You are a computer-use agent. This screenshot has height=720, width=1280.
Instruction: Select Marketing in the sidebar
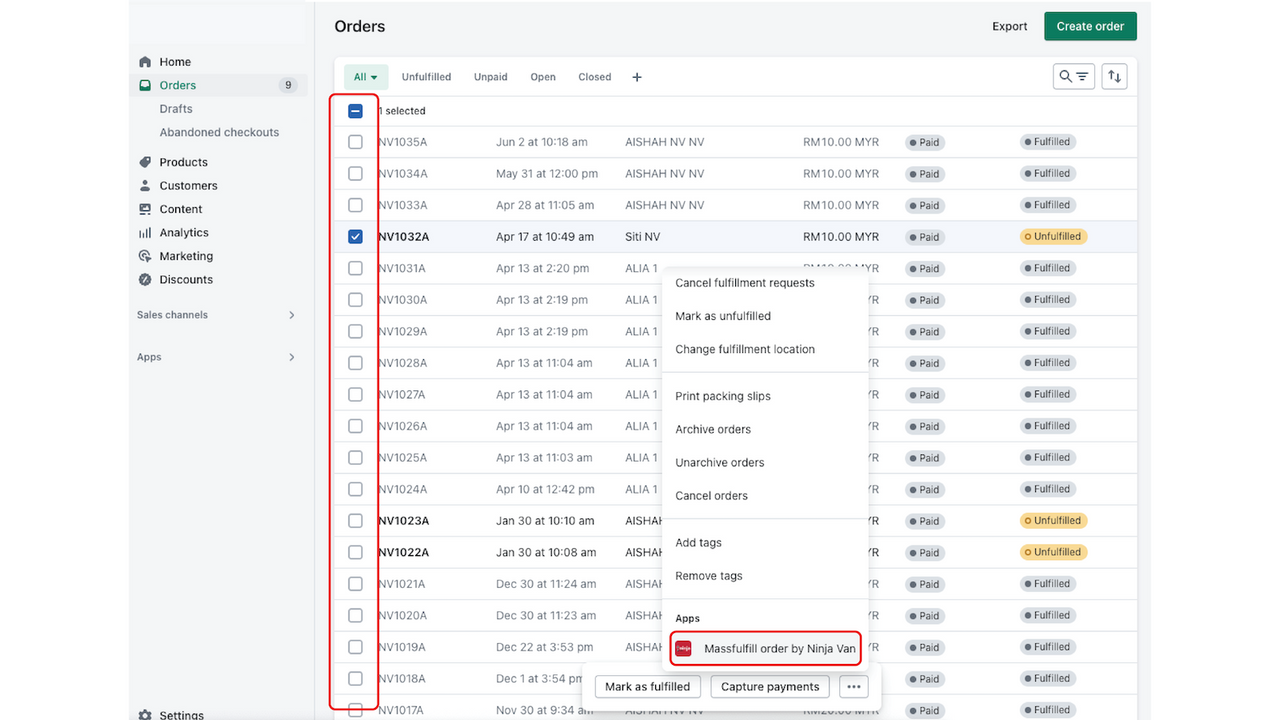[x=186, y=256]
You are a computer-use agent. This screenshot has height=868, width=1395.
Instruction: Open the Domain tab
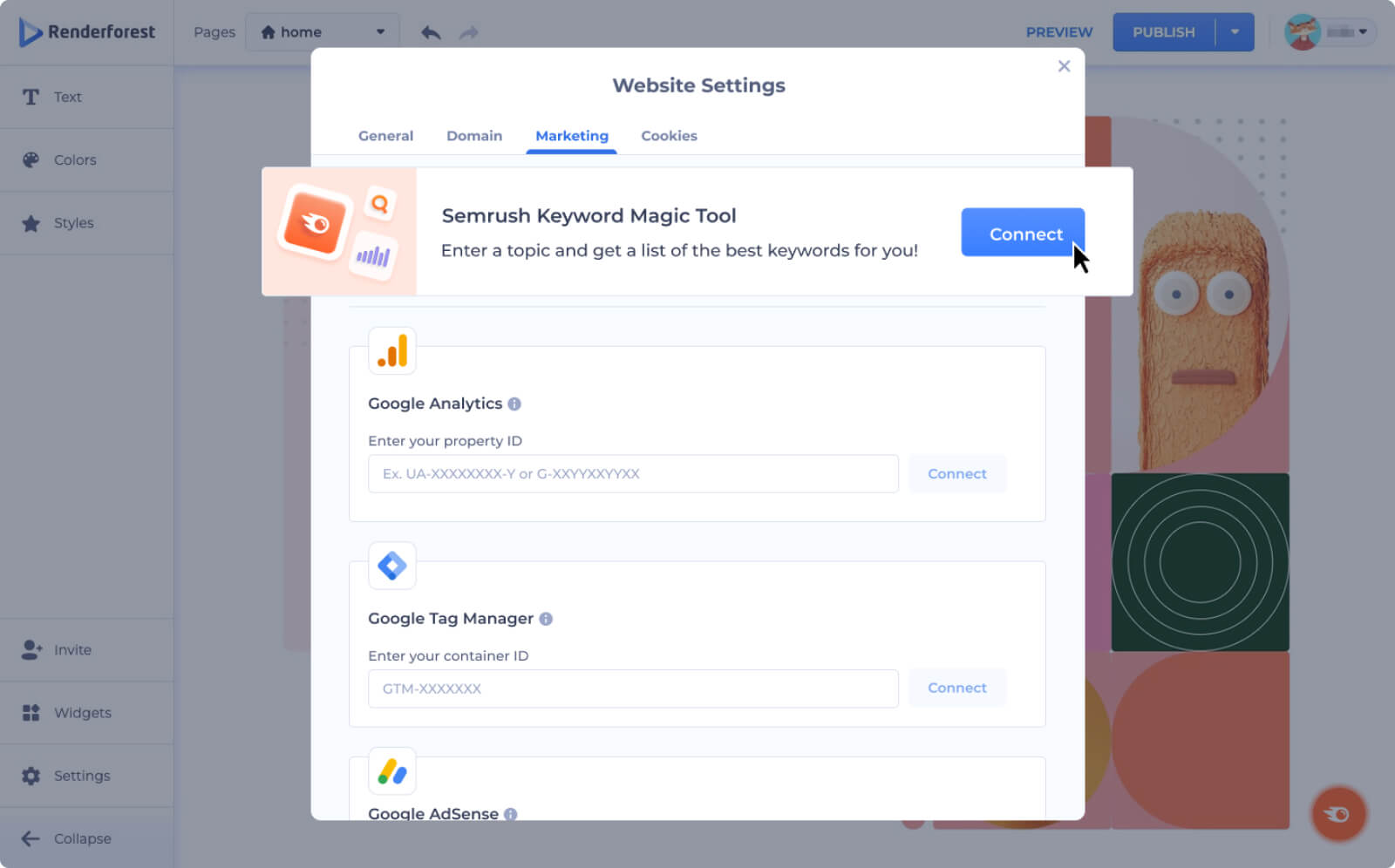[474, 136]
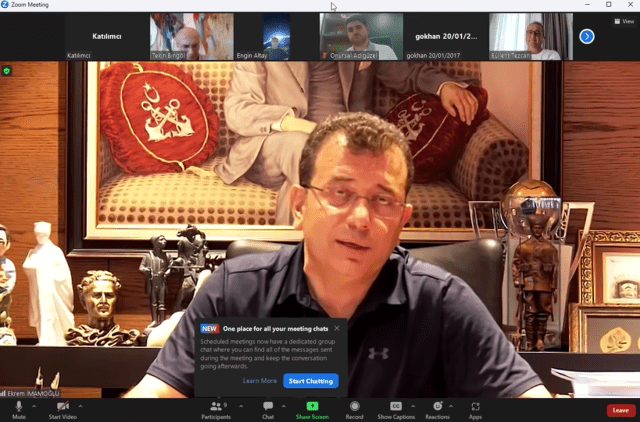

++++++++++

PROBLEM DESCRIPTION:
With every picture left out, print exactly the lines from the one containing "Instruction: Select Marketing in the sidebar" through the final line of the material above.

EXERCISE SOLUTION:
Instruction: Select Marketing in the sidebar
[x=186, y=256]
You are a computer-use agent. This screenshot has height=868, width=1395.
Instruction: Open the Domain tab
[474, 136]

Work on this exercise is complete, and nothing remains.